26 de abril de 2009
Eu digo, Rosemary
às
01:20
Eu digo, Rosemary, que a nossa vida está se acabando. Está. Eu tento entender o motivo, o porquê, a razão, o propósito, o warum. Está se acabando numa espiral que se desmancha como uma valsa murcha e frouxa, como lençóis, lençóis livres e brancos. Eu me lembro do ruído do seu nome, Rosemary, das suas fotografias. Antigas. Eu escrevia o seu nome no meu caderno, Rosemary, Rosemary, Rosemary, você. Você em preto e branco, você em sépia, você em neblinas inebriantes que num puf descrente não mais! Você, no ciano das linhas tortas dos meus escritos, Rosemary, povoava-me, como uma cidade, entende? Acho que não, você não entende nada, Rosemary -- e olha que eu te digo tudo... Você é o espaço entre as reticências, você é a tinta do espaço entre as palavras que me fogem à cabeça -- você está lá, inerente a mim, incessante em sua glória escapulida e acidental, porque você é acidental. Você foi um erro fortuito de Deus, Rosemary, e tudo o que vem de você é fruto do acaso mais banal. Cada molécula do seu corpo, Rosemary, cada pouca molécula, cada quark de você, vibra na sua coincidência divina e única e tão singular, tão sui generis que só você, Rosemary, ah, só você consegue entender os meus devaneios, com esse seu não-entendimento burro. Você, que é invenção do meu passado trágico, como um delírio de uma quérquera qualquer, você não me entende, Rosemary, e não lhe peço que entenda! Eu entendo o seu não-entender, eu o adoro, eu o admiro.
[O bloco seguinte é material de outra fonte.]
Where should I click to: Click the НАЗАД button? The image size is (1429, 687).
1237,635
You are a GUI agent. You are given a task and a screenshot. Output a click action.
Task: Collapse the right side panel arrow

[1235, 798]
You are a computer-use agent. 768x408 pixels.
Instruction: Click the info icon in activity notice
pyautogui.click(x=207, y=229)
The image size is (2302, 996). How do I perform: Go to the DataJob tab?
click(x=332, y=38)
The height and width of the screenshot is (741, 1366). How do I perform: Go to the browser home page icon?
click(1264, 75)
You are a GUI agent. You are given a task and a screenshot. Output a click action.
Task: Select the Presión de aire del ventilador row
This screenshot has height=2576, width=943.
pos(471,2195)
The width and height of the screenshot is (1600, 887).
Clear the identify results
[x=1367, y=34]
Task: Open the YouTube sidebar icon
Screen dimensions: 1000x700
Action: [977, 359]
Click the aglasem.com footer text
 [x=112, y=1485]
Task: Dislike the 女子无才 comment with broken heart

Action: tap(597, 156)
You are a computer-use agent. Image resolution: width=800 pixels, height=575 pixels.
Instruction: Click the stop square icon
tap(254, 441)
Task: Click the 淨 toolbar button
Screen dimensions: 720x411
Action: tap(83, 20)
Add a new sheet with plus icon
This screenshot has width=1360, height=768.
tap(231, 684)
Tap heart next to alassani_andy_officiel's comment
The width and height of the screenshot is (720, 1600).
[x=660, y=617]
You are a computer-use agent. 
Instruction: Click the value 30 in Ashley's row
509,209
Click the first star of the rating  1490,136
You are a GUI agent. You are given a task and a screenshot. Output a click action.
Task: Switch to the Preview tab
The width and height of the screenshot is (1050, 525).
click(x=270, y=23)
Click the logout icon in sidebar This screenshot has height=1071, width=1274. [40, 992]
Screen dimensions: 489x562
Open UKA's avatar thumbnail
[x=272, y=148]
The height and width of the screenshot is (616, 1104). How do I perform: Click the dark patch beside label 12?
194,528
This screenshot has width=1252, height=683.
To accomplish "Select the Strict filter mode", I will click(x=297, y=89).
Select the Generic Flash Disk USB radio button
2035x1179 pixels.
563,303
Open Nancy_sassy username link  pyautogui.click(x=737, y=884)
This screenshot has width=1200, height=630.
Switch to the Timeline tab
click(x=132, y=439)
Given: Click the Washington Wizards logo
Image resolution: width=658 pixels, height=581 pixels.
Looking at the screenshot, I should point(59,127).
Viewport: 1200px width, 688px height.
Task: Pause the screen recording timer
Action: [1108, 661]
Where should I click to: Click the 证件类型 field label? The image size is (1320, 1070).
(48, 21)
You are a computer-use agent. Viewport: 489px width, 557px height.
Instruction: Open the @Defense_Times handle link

Mas, às vezes, Rosemary, nesses inumeráveis vocativos acessórios de que disponho, eu encontro uma letra verdadeira, um acento, um, um, um fragmento qualquer de tinta, ou de bit do computador, que complete você. É o seu nome, Rosemary, o seu nome eterno e vacilante, que sangra dos meus dedos numa constância tão irreal e súbita, e acidental, que meus pensamentos desmaiam numa tortura incalculável -- a tortura incalculável de saber que você está lá, Rosemary, mas de não a ver. Você, o seu nome e você, estão na tipografia tortuosa que eu escolhi, uma espécie de homenagem à entidade que você representa, Rosemary. É por isso que eu digo, Rosemary, eu digo o que eu não sei dizer, eu digo o que eu não posso e não consigo dizer -- e você, Rosemary, mesmo sem entender, entende, e me é! Você, que nesse seu estado alheio e nessa sua existência tão feroz, Rosemary, você é quem a minha essência gostaria de ser e não é, porque a minha surdez, Rosemary, me impede de falar. E mesmo assim eu digo, Rosemary, eu digo.